October 2013 Rental Market in Toronto: CMHC

The rental apartment vacancy rate(1) in the Toronto Census Metropolitan Area (CMA) was 1.6 per cent in October 2013, essentially unchanged(2) from 1.7 per cent in October, 2012 according to the Fall Rental Market Survey released today by Canada Mortgage and Housing Corporation.”Strong demand from young adult households and fewer rental households moving to homeownership increased rental demand in Toronto. All the additional demand was absorbed by the condominium apartment rental market, but because the supply of units in this market increased faster than demand, the vacancy rate for rented apartment condominium increased to 1.8 per cent this year from 1.2 per last year,” said Ed Heese, CMHC’s Senior Market Analyst for Toronto.

On the basis of a sample of structures common to both the 2012 and 2013 surveys(3), the average two-bedroom rent increased by 3.0 per cent in Toronto, reflecting the relatively tight market conditions.

CMHC’s Fall Rental Market reports also include information on the secondary rental market for some centres. In the Toronto CMA, the rental condominium vacancy rate increased to 1.8 per cent from 1.2 per cent a year ago.

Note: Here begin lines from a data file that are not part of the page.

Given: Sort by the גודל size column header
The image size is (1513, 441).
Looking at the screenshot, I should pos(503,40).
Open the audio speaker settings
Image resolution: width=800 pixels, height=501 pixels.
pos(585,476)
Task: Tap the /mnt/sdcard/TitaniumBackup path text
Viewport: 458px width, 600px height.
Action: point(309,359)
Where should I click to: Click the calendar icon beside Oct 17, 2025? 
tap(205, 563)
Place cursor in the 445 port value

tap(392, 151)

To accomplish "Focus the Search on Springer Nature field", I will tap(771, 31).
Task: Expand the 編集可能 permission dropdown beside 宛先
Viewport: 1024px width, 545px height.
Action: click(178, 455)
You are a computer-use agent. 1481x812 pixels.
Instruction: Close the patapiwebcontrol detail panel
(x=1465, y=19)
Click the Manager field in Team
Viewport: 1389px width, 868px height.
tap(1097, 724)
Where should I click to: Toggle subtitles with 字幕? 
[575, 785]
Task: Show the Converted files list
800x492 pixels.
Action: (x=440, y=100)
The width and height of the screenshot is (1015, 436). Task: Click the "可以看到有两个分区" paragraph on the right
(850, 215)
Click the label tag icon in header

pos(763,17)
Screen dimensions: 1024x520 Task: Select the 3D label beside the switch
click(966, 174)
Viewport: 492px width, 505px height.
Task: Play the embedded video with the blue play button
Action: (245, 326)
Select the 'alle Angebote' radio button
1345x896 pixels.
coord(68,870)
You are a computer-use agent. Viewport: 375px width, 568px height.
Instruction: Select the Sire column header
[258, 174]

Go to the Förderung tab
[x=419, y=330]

Rental Market data is also available in English and French at the following link: CMA Rental Market Report

As Canada’s national housing agency, CMHC draws on more than 65 years of experience to help Canadians access a variety of quality, environmentally sustainable and affordable housing solutions. CMHC also provides reliable, impartial and up-to-date housing market reports, analysis and knowledge to support and assist consumers and the housing industry in making informed decisions.

(1) The survey is based on privately-initiated rental apartment structures of three or more units.

(2) The change in the vacancy rate for the current year was not significantly different, on a statistical basis, from the previous year.

(3) Year-over-year comparisons of average rents can be slightly misleading because rents in newly built structures tend to be higher than in existing buildings. Excluding new structures and focusing on structures existing in both the October 2012 and October 2013 surveys provides a better indication of actual rent increases paid by tenants.